TEXT SHOWN:
○ ○ ○ ○

I know some have to decide what to do by June, September and some
even next February. Although the “rates of pay and percentage
increases vary from department to department” most people have the
same basic options:
Cash
out your Severance based on today’s salary
-
Roll some or all of the severance to an RRSP (if
you have the RRSP contribution room)
-
Leave it where it is until retirement – at your
exit rate of salary.
Q.
What are the tax implications of the cash out?
A.
Income tax is deducted from the cash payout. These payouts are not
pensionable. They do not contribute to the calculation of your
pension. However, if you have not hit the maximum for your
Employment Insurance (EI) and Canada Pension Plan (CPP) these may be
deducted from the severance payout.
For the
immediate cash pay-out, the only option for reducing tax at source
is for individual
employees to use personal unused RRSP room. For example, if an
individual has $20,000 of
unused
RRSP room, and they receive a cash payment of $20,000, then the
employer will not
withhold
income tax on the $20,000.

○ ○ ○ ○

DATA EXCERPTS:
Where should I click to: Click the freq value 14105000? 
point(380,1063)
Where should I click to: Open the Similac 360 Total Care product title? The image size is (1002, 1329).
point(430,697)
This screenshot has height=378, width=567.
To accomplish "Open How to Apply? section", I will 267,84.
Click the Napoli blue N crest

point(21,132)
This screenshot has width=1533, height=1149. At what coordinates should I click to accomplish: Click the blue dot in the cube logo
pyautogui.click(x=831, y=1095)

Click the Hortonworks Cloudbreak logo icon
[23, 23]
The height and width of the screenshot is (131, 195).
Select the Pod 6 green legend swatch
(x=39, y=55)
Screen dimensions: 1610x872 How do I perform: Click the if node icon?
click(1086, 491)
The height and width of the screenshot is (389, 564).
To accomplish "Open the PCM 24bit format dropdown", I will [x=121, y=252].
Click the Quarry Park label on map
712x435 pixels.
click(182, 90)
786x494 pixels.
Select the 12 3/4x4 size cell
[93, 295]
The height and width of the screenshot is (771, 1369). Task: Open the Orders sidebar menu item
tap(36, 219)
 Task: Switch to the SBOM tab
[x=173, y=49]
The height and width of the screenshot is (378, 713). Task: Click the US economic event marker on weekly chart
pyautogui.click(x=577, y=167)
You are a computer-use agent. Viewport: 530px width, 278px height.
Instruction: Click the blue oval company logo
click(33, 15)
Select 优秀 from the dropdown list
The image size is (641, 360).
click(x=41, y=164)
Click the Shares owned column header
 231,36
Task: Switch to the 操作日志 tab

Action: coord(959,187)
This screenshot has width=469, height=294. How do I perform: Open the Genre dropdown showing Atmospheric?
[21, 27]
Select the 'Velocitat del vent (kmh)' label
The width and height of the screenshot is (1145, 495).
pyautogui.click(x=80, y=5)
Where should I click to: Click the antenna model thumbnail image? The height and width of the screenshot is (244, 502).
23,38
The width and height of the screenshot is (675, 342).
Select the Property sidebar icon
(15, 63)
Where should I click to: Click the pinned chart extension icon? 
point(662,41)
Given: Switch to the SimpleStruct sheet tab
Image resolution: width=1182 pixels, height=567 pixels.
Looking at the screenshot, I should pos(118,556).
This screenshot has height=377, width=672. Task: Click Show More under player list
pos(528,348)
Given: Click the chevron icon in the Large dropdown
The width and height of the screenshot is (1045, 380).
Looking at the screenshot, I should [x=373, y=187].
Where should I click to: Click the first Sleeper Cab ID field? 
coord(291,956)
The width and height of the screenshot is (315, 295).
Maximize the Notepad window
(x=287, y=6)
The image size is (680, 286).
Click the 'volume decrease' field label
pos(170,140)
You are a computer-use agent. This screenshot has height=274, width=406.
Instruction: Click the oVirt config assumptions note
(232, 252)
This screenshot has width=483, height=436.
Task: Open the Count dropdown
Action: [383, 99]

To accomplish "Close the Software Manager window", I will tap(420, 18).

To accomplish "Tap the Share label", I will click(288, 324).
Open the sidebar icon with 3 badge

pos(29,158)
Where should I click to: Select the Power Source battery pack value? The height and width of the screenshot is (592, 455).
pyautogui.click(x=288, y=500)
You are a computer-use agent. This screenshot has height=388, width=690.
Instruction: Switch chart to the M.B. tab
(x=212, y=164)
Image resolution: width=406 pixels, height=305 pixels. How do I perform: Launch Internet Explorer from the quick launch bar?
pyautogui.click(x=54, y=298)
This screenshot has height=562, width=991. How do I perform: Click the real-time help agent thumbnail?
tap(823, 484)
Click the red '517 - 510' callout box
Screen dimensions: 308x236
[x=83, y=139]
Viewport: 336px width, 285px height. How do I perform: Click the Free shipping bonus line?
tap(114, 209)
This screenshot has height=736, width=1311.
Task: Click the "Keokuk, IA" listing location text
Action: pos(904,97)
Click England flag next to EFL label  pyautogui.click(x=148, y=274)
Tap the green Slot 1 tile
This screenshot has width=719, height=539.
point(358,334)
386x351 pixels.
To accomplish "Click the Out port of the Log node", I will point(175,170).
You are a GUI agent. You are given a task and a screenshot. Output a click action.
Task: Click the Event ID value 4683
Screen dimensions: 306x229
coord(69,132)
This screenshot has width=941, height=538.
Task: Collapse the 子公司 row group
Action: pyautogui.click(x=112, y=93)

○ ○ ○ ○

GIVEN EXERCISE 1:
Summarize the severance pay text in two sentences.
GIVEN EXERCISE 2:
Write what comes next in the severance pay text, picking up after its final sentence.
The rows were taken from a different source than the text.

EXPECTED OUTPUT 1:
Most people deciding on their severance have the same basic options: cash it out based on today's salary, roll some or all of it into an RRSP if they have the contribution room, or leave it until retirement at their exit rate of salary. Income tax is deducted from a cash payout, which is not pensionable and may also have EI and CPP deducted if those maximums have not been reached, and the only way to reduce tax at source is to use personal unused RRSP room.

EXPECTED OUTPUT 2:
However, you must purchase an RRSP for the entire amount. You can
always consult the latest Canada Revenue Agency Income Tax
Interpretation Bulletin on severance pay (Retiring Allowances) for
complete details:
www.cra-arc.gc.ca/E/pub/tp/it337r4-consolid/it337r4-consolid-e.html
Q.
What are the advantages of waiting to cash-out until I resign or
retire?
A. If
you take the voluntary severance cash-out in 2012, each week of
severance pay will be
calculated on the rate of pay in effect of your contract, it may or
may not include any increases. If you cash it out when you resign or
retire, it will be paid at your exit rate
of pay.
For employees who expect to be promoted throughout their career,
their exit rate of pay
could be
considerably higher than their current rate of pay.
In
addition, you may be able to benefit from a special RRSP
contribution
on retiring
allowances of $2000 for each year of service up to and including the
year 1995. For
example, if
someone started work in 1981, and had a total of 15 years of service
between 1981
and 1995, then
they have an additional $30,000 of RRSP contributions that can be
made. This
can only be
used upon termination and cannot be used for the immediate cash
pay-out. Note
that this
additional RRSP room was ended beginning with the1996 tax year.
The
third way of reducing the tax payable on the deferred option is to
retire/resign early in a
taxation
year when you expect the rest of your income to go down.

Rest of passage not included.